Boccaccio asserts, much to Mr. Wicksteed's distress, it seems, that Dante was a bitter and intolerant politician. He will have none of it. Well, let Dante speak for himself. When he hails as the "Lamb of God" a German king whom the Guelfs defeated and most probably poisoned; when he speaks of Florence, the Guelf city, as "the rank fox that lurketh in hiding, the beast that drinketh from the Arno, polluting its waters with its jaws, the viper that stings its mother's heart, the black sheep that corrupts the whole flock, the Myrrha guilty of incest with her father," according to Mr. Wicksteed, we ought not to consider him a bitter politician at all; indeed only an "ill-informed" and "superficial" person like Boccaccio would call him so. To ordinary men, however, such semi-scholastic, semi-Biblico-classical language sounds like politics, and fierce party politics too, and one cannot conceive what other explanation Mr. Wicksteed would offer us of it. Mr. Wicksteed tells us that when Boccaccio declares that it was well known in Romagna that he would have flung stones at any who "in party talk had but spoken in condemnation of the Ghibelline cause" he was speaking figuratively. Perhaps so; but I doubt if Mr.
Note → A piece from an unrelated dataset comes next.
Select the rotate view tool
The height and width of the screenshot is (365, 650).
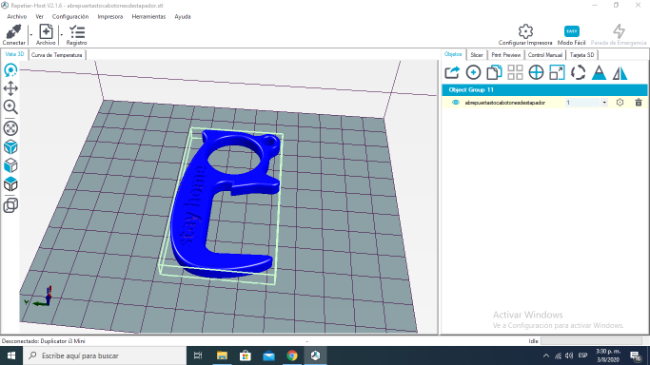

Wicksteed, had he had the happiness to be a Guelf, would have cared to put Dante to the proof. And we may well ask what would have deterred the man, who in hell thought it virtuous to cheat Frate Alberigo and leave him blinded by his frozen tears, from hurling a few stones on behalf of his cause?

Nor is Mr. Wicksteed any more ready to believe that Dante was a lover of women. When Boccaccio tells us that Dante fell into the sin of lechery not only in his youth but in his maturity, it is on the face of it certain that he is compelled to say so, that he has irrefutable evidence for it, since he excuses himself for the necessity of his assertion. Nor is there a tittle of evidence to refute Boccaccio. Mr. Wicksteed, like a good Protestant, prefers his own private judgment. He prefers to think of Dante as in all respects what he would have him. "On the whole," he says, "I think the student may safely form his own judgment from the material in his hands [viz. Dante's own works, I think] without attaching any authoritative significance whatever to Boccaccio's assertion. It is safe to go even a step further and to say that the dominating impression which that assertion leaves is definitely false...!" It is clear that Mr. Wicksteed is not going to allow Boccaccio to involve Dante in any of his Decameron stories!

Mr. Wicksteed is equally indignant that Boccaccio should have asserted that Dante when he parted from Gemma never returned to her nor suffered her to come to him. It seems, then, that Dante too must become a respectable and sedate person in the modern middle-class manner. He was not a bitter party politician; he was not a lover of women; far from it: he lived as peaceably and continuously as circumstances allowed him with his wife, whom he cherished with all the tenderness we might expect of a nature so docile, so well controlled, and so considerate of the sin and weakness of others. "What was Boccaccio's source of information as to Dante and Gemma never having met after the former's exile," Mr. Wicksteed angrily declares, "it is impossible to say." But that does not invalidate the statement. What is Mr. Wicksteed's source of doubt? Is there any evidence that they did meet? And if they did not, why curse Boccaccio? Boccaccio tells us they never did meet. Yet having no evidence at all to offer us in the matter Mr. Wicksteed has the extraordinary temerity to close his tirade, one cannot call it an argument, by this weird confession: "It would be straining the evidence [? what evidence] to say that we can establish a positive case on the other side." I agree with him; it would, it would. But enough! Such is the virtue of certain prepossessions that, though the sun be as full of spots as a housewife's pudding is full of raisins, if it please us not we will deny it.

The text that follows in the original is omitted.